Three Thousand Years of Longing (2022)

It makes sense that the marketing hook for Three Thousand Years of Longing would boast that it comes from “the director of Mad Max: Fury Road“. That long-awaited sequel and its ultimate bombastic nature drove it to critical and commercial acclaim – it’s considered one of the greatest films ever made – and, somehow, it created an accessibility that general audiences lapped up. Director George Miller’s visual aesthetic is very much on display here in a similar manner, but audiences expecting something exciting and fast-paced akin to Fury Road best remember this is also a filmmaker who has experimented with multiple genres throughout his career; helming such efforts as the dark comedic fantasy The Witches of Eastwick (1987), the medical treatment drama Lorenzo’s Oil (1992), and the family adventure Babe: Pig in the City (1998).

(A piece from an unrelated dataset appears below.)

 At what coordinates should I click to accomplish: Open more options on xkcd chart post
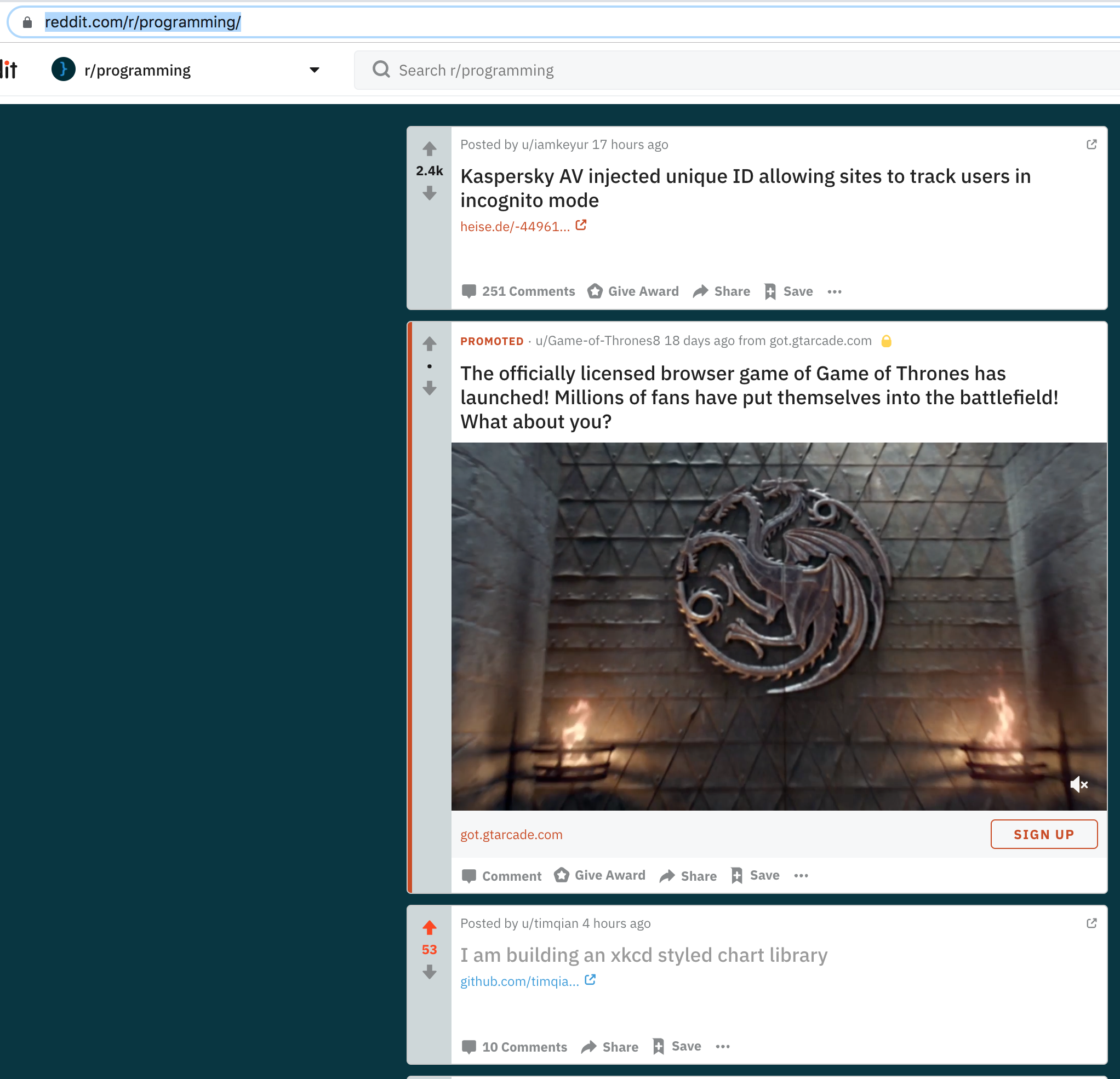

His penchant for unique storytelling is on glorious display in Three Thousand Years…, a fantastical and highly emotional romance drama that takes what could be a type of modern riff on Aladdin and elevates it to something far more vulnerable and soul-stirring. Adapting the 1994 short story “The Djinn in the Nightingale’s Eye” by A.S. Byatt, Miller and co-writer (and daughter) Augusta Gore frame the story around the two-hander performances of Tilda Swinton and Idris Elba as, respectively, a British literary scholar and the Djinn she unexpectedly frees from an antique bottle she buys whilst at a local store in Istanbul.

Swinton’s Alithea Binnie is a creative, if reclusive type who, as we learn, suffers from rather bizarre hallucinations that can often cause her to faint. This narrative addition helps us as an audience gain an insight into Alithea’s temperament, and just why when she’s confronted with Djinn she doesn’t seem entirely shocked or phased. Visiting Istanbul for a conference, the bottle she purchases and subsequently frees Djinn from sprouts a storytelling dynamic between the two born from his “I grant you three wishes” shpeel that has historically always led him back to the confines of the bottle.

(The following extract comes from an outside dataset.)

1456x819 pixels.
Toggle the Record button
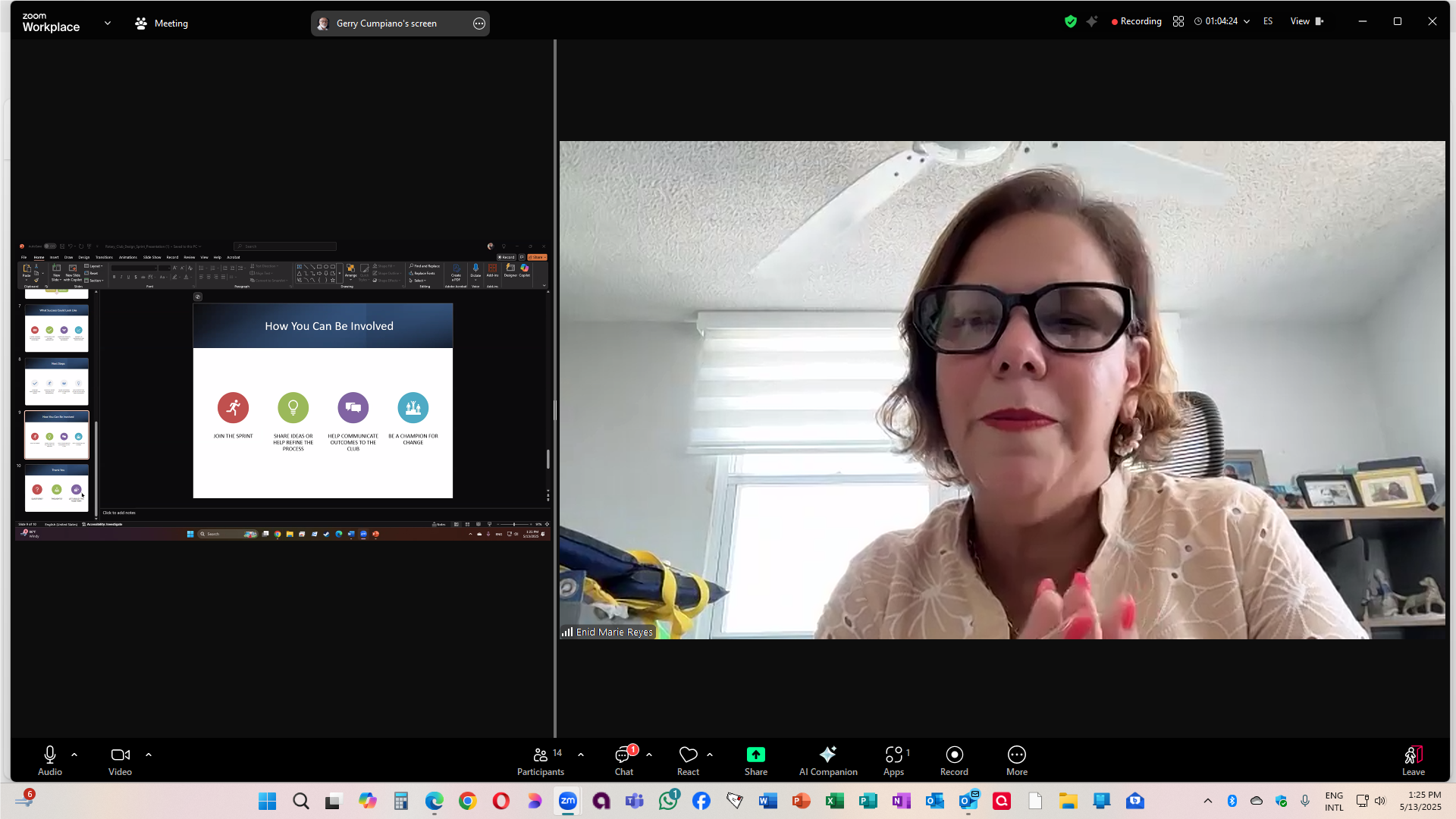pos(954,755)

Alithea’s emotional detachment and Djinn’s sole existence being tied to emotional connection means he has his work cut out for him when hoping to grant her her true desires. Alithea claims to be entirely content with her life, and whilst most of us would find that a difficult sentiment to swallow, Swinton injects such an earnestness into the character that it only strengthens Djinn’s determination. For his part, Elba is supremely charming, making the most of his imposing physique and booming voice, which, in turn, enhances his vulnerability. The duo are gorgeous together.

Wanting to understand his own history and why she should trust a being that has often been linked to that of a trickster, Djinn tells of his circumstance, leading Miller to indulge his visual eccentricities as we weave through time. First, there’s his involvement with Queen Sheba and her ultimate seduction of King Solomon; then, a young concubine’s desire to bear the child of a Turkish prince; and finally, his own love for the wife of a Turkish merchant who was ultimately overwhelmed by his presence, so much so that she wished never to have known him at all. All of his stories – which also include an interlude where his invisible and intangible occupancy goes unrealised for over 100 years, only briefly interacting with a voluptuous concubine of the sultan Ibrahim – lead to the same outcome of his imprisonment following an unfulfilled third wish.

There’s such vibrancy, wicked humour and ultimate heartbreak throughout Miller’s storytelling here. There’s intricate worldbuilding on hand, and though the frenetic editing and rapid pacing might put some people off, the overall engagement is difficult to deny. Ultimately, it’s the relationship formed between Alithea and Djinn that maintains Three Thousand Years of Longing‘s investment. So much more than just a romantic entanglement – and, no, we aren’t going to even venture into any white saviour territory – Swinton and Elba manage to always ground and centre the film, even at its most outlandish.

Three Thousand Years of Longing is now screening in Australian theatres.